Snips Data Generation as a service: fixing the cold-start problem for natural language interfaces


Knipt Data Generation als een service: het vaststellen van het cold-start-probleem voor natuurlijke taalinterfaces

Door David Leroy , Alice Coucke , Thibault Gisselbrecht en Joseph Dureau , illustraties door Quentin Le Bras

"Sorry dat ik niet begreep wat je zei"

In een vrij kort tijdsbestek is natuurlijke taal de volgende grens voor mens-machine-interacties geworden - het stelt klanten in staat om apparaten op een intuïtieve manier te gebruiken, zonder dat ze opnieuw een nieuwe onvriendelijke interface moeten leren.
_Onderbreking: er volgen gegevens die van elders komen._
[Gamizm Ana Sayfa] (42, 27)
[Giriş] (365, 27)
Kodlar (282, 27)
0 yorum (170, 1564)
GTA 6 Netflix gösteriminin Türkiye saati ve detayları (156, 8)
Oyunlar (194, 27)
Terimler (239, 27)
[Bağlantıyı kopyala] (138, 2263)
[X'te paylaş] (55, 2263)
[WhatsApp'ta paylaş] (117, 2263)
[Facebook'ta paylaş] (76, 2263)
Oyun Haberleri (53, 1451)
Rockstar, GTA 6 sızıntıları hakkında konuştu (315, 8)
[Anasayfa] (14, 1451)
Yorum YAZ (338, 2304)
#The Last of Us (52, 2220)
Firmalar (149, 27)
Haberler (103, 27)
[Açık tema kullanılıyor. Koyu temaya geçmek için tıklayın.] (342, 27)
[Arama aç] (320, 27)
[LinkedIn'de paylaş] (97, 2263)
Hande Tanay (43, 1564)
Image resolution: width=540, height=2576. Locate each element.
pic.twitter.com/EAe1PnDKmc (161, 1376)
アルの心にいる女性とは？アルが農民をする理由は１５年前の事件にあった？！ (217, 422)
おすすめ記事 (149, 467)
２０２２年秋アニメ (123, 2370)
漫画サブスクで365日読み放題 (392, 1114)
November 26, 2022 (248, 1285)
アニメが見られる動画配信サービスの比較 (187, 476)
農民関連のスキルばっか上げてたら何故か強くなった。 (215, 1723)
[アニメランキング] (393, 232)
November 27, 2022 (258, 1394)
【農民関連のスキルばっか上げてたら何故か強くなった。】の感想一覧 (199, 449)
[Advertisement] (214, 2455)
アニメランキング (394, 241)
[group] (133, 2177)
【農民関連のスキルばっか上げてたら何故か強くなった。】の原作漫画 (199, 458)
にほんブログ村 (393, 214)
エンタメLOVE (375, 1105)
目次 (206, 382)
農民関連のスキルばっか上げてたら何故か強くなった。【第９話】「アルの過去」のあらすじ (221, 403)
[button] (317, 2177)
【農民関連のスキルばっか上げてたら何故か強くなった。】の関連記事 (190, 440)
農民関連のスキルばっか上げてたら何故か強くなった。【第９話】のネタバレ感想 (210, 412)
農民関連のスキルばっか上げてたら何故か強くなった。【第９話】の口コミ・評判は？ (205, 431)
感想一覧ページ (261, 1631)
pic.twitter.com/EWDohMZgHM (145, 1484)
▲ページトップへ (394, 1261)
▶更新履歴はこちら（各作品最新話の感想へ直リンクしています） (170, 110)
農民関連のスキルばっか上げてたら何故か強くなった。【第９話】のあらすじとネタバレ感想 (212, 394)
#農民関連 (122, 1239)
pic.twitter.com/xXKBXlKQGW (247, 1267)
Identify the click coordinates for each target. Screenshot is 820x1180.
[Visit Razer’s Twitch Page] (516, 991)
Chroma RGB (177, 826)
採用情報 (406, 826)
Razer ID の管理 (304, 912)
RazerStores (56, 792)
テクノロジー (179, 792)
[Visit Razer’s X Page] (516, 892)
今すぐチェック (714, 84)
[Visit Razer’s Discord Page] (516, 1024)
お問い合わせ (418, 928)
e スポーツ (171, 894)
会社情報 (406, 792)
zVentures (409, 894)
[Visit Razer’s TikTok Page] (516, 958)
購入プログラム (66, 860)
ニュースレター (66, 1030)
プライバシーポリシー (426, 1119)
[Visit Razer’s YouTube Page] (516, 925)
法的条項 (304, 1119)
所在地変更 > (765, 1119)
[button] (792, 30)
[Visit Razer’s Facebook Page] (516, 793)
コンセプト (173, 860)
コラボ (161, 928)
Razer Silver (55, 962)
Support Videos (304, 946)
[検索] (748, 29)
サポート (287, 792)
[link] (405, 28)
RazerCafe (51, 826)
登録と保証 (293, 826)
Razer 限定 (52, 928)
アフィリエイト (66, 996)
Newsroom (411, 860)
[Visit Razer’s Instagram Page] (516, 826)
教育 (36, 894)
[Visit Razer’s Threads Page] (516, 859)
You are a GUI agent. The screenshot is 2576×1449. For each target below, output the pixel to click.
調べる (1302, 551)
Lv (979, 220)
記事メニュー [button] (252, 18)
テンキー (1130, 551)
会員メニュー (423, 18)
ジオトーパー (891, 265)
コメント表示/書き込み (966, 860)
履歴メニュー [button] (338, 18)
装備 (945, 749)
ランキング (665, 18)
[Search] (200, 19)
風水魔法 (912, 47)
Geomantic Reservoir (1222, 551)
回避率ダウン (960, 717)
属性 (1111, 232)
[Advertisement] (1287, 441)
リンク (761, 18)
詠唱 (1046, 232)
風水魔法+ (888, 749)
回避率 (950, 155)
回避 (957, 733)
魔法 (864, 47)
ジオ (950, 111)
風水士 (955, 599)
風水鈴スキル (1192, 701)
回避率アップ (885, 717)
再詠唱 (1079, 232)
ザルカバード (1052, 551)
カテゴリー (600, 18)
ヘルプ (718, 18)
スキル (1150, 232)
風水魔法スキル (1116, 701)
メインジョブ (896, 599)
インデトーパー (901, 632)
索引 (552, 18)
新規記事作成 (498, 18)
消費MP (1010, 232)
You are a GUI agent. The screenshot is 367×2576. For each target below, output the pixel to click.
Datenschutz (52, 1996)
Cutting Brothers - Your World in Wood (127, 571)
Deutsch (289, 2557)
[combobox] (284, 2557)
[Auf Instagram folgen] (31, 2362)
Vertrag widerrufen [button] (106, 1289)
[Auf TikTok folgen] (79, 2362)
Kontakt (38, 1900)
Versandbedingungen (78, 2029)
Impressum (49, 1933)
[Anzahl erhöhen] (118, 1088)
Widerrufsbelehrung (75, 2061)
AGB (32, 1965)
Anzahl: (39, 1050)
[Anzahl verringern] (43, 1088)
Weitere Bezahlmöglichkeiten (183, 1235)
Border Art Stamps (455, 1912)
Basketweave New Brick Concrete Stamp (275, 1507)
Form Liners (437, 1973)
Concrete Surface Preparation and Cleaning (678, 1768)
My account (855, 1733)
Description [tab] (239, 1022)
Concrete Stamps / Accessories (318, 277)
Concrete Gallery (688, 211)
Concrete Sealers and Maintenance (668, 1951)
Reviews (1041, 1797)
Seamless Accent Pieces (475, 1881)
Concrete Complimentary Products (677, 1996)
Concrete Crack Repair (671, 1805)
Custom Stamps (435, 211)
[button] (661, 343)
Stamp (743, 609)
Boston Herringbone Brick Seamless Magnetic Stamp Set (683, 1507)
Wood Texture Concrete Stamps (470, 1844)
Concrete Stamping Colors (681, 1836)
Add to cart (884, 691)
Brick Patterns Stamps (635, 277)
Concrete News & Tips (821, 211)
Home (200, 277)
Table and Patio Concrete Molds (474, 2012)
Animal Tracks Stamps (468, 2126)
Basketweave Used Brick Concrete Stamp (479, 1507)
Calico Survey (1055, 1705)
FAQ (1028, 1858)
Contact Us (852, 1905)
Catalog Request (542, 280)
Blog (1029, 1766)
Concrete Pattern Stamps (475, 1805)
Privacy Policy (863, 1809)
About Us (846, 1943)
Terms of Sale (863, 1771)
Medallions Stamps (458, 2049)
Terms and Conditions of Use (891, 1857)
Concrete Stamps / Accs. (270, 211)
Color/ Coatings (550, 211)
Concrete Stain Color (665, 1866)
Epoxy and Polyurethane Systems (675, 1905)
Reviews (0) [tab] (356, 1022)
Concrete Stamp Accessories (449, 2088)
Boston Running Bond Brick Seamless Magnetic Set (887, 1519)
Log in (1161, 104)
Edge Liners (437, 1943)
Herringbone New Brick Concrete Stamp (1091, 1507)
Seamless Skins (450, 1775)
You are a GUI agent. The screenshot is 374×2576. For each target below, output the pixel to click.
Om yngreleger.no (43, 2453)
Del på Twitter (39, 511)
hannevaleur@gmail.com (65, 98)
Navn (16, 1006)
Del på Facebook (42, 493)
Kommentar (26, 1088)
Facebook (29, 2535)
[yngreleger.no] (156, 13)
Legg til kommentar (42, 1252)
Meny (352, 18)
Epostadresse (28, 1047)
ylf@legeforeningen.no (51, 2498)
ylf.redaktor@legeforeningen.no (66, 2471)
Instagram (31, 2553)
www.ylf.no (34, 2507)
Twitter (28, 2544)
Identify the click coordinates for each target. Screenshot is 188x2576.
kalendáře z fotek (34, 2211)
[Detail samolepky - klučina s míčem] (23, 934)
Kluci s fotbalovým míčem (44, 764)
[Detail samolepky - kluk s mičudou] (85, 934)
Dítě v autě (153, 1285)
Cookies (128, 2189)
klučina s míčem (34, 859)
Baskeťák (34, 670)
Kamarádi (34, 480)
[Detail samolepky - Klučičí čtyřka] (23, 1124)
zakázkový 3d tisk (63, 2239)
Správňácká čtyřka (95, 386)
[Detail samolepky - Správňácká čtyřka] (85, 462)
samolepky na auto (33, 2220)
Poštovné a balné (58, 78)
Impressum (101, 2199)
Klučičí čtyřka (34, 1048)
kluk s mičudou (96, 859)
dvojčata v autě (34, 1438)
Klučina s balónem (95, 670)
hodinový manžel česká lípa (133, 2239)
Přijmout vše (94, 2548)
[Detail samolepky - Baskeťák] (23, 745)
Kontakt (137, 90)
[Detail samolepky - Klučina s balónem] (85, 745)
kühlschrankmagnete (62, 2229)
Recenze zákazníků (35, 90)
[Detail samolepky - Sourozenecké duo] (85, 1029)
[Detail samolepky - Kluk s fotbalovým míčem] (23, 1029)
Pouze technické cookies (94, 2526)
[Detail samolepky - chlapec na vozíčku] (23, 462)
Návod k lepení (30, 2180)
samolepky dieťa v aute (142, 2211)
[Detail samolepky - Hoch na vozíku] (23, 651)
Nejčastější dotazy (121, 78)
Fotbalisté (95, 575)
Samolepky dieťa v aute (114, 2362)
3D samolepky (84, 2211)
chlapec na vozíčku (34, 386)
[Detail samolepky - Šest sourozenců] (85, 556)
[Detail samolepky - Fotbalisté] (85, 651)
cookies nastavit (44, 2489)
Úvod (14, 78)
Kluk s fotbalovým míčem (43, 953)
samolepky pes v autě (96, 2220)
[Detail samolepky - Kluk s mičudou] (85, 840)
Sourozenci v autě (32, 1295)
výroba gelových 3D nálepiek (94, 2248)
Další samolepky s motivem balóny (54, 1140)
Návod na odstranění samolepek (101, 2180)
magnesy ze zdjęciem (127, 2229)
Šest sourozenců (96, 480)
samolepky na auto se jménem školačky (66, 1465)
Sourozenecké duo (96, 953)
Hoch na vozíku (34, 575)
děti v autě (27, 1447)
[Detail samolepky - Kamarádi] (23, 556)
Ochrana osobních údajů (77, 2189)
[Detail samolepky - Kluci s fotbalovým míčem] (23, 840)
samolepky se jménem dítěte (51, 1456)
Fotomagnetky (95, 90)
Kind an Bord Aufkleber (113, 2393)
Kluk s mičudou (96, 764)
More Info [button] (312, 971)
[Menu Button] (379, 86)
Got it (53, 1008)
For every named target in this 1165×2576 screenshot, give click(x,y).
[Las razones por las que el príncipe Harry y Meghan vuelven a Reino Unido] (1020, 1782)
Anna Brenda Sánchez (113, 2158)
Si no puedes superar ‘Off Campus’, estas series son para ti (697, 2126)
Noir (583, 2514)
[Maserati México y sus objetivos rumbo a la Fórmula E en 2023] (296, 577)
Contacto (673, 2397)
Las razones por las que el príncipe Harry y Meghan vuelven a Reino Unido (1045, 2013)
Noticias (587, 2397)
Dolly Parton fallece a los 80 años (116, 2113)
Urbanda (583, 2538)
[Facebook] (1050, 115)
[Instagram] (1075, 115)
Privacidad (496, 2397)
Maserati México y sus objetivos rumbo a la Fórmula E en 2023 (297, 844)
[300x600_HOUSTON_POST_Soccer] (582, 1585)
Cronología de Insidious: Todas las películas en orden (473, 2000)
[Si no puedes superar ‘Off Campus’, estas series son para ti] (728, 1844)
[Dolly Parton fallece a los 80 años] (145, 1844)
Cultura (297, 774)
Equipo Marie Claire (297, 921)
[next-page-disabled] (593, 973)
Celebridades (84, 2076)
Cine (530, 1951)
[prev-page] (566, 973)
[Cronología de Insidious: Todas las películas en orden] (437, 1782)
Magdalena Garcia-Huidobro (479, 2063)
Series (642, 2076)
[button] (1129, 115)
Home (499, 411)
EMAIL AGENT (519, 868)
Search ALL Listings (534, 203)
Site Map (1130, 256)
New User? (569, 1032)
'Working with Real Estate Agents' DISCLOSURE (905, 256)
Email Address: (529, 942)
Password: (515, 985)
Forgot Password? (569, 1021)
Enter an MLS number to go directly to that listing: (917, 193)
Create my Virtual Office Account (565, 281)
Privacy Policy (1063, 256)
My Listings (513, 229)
Dit nieuwe paradigma heeft een geheel nieuwe wereld van ervaringen voor merken geopend en de hype is reëel - de chatbot-wereld is de laatste jaren gek geworden en hetzelfde gebeurt momenteel met spraakinterfaces.

Opmerking voor de lezer: natuurlijke taal is goed voor zowel tekst als spraak - de voorbeelden die hier worden gekozen zijn gericht op stemgeluid, want dit is ons huidige productaanbod, maar het meeste van wat hieronder wordt gezegd, geldt ook voor chatbots

Het draait allemaal om kwaliteit en eigenaarschap van ervaringen

As a brand, you’re probably considering adding natural language support to the devices you’re selling. Let’s assume for instance that your company is building a connected speaker that supports voice-enabled song navigation and volume management. As a brand, willing to deliver a great experience to your customers, you’ll have two priorities:

  • You’ll want to deliver an experience that feels intuitive, where your customer can talk in any natural way and be understood, without having to guess the boundaries of your product
  • You’ll also want to provide a fully unique experience, that perfectly exposes your product’s features, and matches your brand identity

You might have considered embedding a generic GAFA assistant on your device, favouring quality over ownership and customer privacy. You may also have considered Alexa’s custom skills, or Google’s Dialog Flow custom agents. These solutions will allow you to fully customize the experience you want to provide. Unfortunately, for a custom assistant to reach good performances, you will need data.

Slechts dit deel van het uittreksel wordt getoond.